In terms of economic support, even nationally funded systems or 'free' systems are dependent upon taxes and other forms of public aid -- health care always 'costs' in some way. Health care organizations are for-profit businesses in the U.S. And make up 34% of health care payments and costs within the national system (Koehlmoos 2008). Out-of-pocket payments make up 15%, and Medicare and Medicaid 17% and 16% respectively (Koehlmoos2008). The selling of services to hospitals and physicians dominates the bulk of money spent on care in the U.S. Of the funds allocated to health care delivery, 33% of all the money spent on health care goes to hospitals, 23% to physician services. Healthcare is the largest industry in the U.S., employing 11.9 million workers (Koehlmoos 2008).

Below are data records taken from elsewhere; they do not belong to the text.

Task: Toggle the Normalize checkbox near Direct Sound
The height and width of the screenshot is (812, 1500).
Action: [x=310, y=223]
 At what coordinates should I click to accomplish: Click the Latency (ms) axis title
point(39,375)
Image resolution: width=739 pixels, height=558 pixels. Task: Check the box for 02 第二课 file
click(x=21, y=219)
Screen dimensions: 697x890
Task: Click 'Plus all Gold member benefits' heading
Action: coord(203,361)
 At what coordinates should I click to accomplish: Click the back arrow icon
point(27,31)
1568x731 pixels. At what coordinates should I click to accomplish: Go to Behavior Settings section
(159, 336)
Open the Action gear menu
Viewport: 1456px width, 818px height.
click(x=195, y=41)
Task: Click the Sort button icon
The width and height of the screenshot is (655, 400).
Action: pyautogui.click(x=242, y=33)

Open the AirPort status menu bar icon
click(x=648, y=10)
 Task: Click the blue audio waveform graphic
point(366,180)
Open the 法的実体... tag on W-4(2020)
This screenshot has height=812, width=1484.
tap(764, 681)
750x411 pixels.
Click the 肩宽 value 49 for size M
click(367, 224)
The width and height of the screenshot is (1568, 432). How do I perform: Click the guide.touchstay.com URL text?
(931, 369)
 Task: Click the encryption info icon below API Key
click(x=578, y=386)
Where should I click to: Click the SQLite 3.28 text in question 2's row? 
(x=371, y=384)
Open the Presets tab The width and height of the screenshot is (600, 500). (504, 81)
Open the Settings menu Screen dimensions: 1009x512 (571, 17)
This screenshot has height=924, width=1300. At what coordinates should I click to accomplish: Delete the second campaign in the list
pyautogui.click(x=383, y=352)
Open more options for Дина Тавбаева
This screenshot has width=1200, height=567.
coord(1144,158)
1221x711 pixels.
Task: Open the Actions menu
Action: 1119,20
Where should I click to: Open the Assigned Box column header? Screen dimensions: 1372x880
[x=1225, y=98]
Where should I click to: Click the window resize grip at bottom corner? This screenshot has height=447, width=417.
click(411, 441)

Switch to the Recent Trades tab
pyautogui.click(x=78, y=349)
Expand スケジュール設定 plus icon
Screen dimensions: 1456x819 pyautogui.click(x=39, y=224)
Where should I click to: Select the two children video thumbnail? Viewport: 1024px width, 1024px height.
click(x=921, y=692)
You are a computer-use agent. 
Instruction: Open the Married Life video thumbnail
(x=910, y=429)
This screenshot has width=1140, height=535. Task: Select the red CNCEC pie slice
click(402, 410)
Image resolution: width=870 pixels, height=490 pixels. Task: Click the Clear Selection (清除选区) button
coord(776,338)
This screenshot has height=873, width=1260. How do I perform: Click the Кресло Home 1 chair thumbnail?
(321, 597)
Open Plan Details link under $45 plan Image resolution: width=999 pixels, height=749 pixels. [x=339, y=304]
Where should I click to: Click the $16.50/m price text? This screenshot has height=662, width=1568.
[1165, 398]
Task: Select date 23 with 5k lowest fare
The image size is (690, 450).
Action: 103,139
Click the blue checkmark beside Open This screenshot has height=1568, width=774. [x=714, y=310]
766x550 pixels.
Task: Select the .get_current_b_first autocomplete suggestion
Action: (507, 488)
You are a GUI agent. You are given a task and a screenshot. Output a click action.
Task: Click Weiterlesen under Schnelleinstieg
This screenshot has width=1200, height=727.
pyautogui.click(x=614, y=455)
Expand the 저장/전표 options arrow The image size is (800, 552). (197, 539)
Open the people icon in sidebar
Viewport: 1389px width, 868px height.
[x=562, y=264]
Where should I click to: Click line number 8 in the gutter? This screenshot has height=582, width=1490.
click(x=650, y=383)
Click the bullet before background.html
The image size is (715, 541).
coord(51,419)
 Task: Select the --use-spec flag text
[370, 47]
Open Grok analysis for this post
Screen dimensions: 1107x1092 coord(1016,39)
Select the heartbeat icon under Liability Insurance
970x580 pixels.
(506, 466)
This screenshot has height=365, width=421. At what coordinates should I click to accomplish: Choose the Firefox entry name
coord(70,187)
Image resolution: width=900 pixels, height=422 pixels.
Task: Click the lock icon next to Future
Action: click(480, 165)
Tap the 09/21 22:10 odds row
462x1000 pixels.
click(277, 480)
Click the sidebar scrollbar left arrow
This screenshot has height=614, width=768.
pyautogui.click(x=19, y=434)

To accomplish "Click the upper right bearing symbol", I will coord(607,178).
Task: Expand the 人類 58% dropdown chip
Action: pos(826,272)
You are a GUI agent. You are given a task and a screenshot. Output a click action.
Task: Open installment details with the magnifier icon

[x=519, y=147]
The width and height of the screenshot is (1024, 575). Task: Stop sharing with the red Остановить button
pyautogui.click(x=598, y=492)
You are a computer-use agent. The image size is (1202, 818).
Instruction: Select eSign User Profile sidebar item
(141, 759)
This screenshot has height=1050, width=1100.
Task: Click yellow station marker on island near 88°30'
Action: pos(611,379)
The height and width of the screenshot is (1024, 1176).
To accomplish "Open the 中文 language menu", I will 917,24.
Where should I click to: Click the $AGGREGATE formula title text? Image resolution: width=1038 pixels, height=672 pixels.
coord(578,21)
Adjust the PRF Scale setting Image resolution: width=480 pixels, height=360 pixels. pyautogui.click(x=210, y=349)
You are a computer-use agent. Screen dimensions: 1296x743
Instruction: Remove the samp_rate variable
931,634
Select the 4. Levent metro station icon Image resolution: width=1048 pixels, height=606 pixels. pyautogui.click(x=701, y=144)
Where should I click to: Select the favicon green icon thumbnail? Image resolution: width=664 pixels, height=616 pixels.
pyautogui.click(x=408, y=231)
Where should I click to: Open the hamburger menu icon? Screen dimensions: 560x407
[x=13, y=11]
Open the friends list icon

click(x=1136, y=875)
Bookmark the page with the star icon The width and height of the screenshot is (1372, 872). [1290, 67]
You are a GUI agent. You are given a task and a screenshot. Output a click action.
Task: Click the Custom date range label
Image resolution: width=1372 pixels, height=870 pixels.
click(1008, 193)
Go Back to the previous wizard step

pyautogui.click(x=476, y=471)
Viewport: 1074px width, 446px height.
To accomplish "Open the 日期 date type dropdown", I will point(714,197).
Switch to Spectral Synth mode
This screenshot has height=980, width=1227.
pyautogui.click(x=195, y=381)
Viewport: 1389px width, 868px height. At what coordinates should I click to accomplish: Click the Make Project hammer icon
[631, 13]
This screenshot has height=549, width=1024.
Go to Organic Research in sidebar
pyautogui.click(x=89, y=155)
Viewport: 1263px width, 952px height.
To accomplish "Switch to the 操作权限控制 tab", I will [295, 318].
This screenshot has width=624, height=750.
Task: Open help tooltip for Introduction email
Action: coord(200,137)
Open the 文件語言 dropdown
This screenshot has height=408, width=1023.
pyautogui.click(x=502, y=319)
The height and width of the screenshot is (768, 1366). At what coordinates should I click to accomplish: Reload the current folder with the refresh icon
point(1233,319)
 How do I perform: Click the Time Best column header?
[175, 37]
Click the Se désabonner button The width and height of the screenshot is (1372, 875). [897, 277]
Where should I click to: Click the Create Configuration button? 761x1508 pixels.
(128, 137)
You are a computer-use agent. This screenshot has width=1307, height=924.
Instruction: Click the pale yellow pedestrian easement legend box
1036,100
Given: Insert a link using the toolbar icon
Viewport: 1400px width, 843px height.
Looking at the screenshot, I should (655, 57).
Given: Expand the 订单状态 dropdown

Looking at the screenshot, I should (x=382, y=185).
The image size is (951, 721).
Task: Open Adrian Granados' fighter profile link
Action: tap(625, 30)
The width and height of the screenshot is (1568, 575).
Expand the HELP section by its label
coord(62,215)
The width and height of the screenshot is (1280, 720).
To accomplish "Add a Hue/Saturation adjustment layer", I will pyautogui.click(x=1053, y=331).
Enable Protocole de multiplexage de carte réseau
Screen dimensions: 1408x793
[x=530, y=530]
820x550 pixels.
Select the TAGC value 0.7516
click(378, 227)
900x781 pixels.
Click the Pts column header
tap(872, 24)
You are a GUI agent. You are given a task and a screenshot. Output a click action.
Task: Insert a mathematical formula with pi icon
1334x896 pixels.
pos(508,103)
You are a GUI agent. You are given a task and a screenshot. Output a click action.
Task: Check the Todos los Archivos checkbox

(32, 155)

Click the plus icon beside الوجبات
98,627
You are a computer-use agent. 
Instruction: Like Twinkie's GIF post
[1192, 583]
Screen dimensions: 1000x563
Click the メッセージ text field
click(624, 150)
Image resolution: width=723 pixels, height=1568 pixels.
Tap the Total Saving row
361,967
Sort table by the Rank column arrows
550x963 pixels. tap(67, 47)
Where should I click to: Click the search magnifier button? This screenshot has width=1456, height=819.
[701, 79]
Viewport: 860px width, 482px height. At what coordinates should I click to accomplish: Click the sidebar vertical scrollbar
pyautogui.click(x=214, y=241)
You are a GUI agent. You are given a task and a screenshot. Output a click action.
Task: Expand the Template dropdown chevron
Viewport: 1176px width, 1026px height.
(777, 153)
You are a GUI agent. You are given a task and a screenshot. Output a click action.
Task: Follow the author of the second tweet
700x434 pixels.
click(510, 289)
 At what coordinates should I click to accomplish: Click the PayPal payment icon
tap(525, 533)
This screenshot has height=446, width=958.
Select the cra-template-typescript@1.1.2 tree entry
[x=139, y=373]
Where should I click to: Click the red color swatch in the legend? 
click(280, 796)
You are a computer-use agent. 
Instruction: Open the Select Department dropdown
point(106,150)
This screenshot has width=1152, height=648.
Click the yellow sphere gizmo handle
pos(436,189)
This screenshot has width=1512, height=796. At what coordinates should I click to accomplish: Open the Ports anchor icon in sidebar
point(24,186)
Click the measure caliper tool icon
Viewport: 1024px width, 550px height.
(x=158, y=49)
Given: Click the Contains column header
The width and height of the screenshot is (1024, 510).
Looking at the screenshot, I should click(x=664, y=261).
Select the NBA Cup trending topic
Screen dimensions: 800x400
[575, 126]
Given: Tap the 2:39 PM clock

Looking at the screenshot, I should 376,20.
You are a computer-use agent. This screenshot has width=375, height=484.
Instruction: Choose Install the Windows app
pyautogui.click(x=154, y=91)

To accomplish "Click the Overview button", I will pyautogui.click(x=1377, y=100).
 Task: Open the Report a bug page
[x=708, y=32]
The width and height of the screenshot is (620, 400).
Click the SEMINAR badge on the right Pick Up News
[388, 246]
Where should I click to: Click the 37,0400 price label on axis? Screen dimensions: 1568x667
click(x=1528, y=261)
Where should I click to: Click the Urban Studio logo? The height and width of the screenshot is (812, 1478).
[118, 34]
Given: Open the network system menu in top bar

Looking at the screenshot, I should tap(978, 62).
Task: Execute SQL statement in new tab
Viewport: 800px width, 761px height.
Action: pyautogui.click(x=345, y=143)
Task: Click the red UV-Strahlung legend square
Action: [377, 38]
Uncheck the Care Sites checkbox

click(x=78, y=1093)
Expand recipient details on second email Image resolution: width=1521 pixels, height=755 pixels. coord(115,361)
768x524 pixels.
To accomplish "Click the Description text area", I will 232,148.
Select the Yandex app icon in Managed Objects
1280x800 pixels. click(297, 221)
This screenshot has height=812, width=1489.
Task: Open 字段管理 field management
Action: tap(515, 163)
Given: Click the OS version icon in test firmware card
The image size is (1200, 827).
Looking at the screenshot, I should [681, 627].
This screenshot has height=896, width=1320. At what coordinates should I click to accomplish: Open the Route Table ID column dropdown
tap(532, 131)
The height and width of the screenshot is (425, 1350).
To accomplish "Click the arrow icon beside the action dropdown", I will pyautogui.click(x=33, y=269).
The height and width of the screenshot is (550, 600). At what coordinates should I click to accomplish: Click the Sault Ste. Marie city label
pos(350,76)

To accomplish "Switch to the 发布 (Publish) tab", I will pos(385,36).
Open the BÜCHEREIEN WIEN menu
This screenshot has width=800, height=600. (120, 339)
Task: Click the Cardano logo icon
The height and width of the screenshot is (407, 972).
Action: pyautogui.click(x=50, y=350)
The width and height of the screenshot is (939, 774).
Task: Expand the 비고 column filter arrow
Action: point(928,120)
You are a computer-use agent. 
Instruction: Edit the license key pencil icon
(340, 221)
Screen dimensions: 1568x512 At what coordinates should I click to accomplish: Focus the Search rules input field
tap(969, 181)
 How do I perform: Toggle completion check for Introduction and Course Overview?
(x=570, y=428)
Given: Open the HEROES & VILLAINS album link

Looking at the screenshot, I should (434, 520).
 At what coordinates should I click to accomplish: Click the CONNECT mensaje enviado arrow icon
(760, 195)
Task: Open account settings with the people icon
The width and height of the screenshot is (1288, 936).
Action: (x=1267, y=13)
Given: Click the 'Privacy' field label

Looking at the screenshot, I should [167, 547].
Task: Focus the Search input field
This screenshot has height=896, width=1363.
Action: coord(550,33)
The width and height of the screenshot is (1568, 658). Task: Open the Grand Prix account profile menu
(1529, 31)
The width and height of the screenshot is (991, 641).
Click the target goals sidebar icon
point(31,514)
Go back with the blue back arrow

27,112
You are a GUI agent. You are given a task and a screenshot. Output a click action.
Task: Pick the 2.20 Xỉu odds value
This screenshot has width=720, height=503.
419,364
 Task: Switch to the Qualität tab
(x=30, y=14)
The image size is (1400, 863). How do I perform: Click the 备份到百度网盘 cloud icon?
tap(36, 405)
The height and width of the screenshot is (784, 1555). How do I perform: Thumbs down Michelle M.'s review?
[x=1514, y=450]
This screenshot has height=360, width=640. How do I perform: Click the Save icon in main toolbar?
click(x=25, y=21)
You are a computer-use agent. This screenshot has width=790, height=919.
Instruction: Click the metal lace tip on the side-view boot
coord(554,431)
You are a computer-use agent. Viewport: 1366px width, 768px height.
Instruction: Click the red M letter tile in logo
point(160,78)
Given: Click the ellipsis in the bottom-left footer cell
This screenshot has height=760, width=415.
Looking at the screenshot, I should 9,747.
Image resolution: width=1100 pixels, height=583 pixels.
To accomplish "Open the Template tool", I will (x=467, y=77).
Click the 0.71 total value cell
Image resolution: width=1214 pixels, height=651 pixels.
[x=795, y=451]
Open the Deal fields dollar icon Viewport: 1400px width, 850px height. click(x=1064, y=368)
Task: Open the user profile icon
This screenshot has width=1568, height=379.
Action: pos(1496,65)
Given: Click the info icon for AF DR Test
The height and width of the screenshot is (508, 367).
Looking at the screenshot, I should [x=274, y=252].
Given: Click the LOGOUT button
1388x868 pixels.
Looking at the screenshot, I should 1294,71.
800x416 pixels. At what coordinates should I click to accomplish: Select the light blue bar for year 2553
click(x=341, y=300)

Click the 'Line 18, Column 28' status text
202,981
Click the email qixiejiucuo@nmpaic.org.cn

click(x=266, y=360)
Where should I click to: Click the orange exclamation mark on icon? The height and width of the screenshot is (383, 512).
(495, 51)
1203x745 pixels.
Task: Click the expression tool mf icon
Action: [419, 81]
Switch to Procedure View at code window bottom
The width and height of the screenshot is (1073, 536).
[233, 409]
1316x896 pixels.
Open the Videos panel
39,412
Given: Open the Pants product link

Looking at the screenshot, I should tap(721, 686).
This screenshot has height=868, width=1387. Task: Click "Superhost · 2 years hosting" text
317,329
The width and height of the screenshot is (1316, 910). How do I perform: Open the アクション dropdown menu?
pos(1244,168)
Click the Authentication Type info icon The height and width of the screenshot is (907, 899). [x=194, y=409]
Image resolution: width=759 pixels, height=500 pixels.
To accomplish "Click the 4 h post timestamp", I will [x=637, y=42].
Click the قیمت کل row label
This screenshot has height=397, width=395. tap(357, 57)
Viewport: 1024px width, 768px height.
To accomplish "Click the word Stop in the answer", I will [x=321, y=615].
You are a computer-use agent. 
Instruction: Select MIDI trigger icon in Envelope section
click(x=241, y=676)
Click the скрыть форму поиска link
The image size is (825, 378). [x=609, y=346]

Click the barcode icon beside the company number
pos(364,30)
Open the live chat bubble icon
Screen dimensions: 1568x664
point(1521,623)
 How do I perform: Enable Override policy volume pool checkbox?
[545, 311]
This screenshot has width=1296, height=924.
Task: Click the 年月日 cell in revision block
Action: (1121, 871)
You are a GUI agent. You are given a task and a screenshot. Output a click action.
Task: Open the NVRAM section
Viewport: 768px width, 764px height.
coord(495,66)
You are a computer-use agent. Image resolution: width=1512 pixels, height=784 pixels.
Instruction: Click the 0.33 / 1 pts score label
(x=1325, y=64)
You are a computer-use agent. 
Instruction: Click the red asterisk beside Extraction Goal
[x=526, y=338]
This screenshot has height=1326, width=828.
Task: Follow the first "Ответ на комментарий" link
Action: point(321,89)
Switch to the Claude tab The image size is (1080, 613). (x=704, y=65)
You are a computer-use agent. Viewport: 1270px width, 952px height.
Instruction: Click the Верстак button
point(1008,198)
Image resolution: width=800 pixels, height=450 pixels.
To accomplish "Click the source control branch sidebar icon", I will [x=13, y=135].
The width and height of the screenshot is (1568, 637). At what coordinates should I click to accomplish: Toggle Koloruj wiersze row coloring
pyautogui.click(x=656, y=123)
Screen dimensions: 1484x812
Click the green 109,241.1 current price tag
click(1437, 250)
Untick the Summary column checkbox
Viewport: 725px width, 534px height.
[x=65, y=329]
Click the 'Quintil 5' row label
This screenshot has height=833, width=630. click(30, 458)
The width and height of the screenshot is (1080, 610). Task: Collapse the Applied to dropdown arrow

Individual hospitals may be for profit or not-for-profit and rely upon volunteers, donations, and public funding. Out-of-pocket funding is an occasional, personal method of economic support, on a case-by-case basis, when individuals have no insurance, and private financing also occurs outside of the U.S. when some citizens seek out private health care providers in countries with the option of going to free national providers. Thus private funding and insurance through the private market, even privately-financed research on drugs and medical technology creates the financial basis of the U.S. system, and tangentially sustains many other systems. Capitalism fuels health care's continued existence in the U.S., however, and is not merely a subsidiary component. This fact also provokes occasional allegations conflicts of interest, such as when doctors who are being paid by drug companies publish their research in allegedly unbiased fashion in peer-reviewed medical journals of repute. However, most research on drugs is still undertaken by the federal government, and all drugs must be approved by the FDA.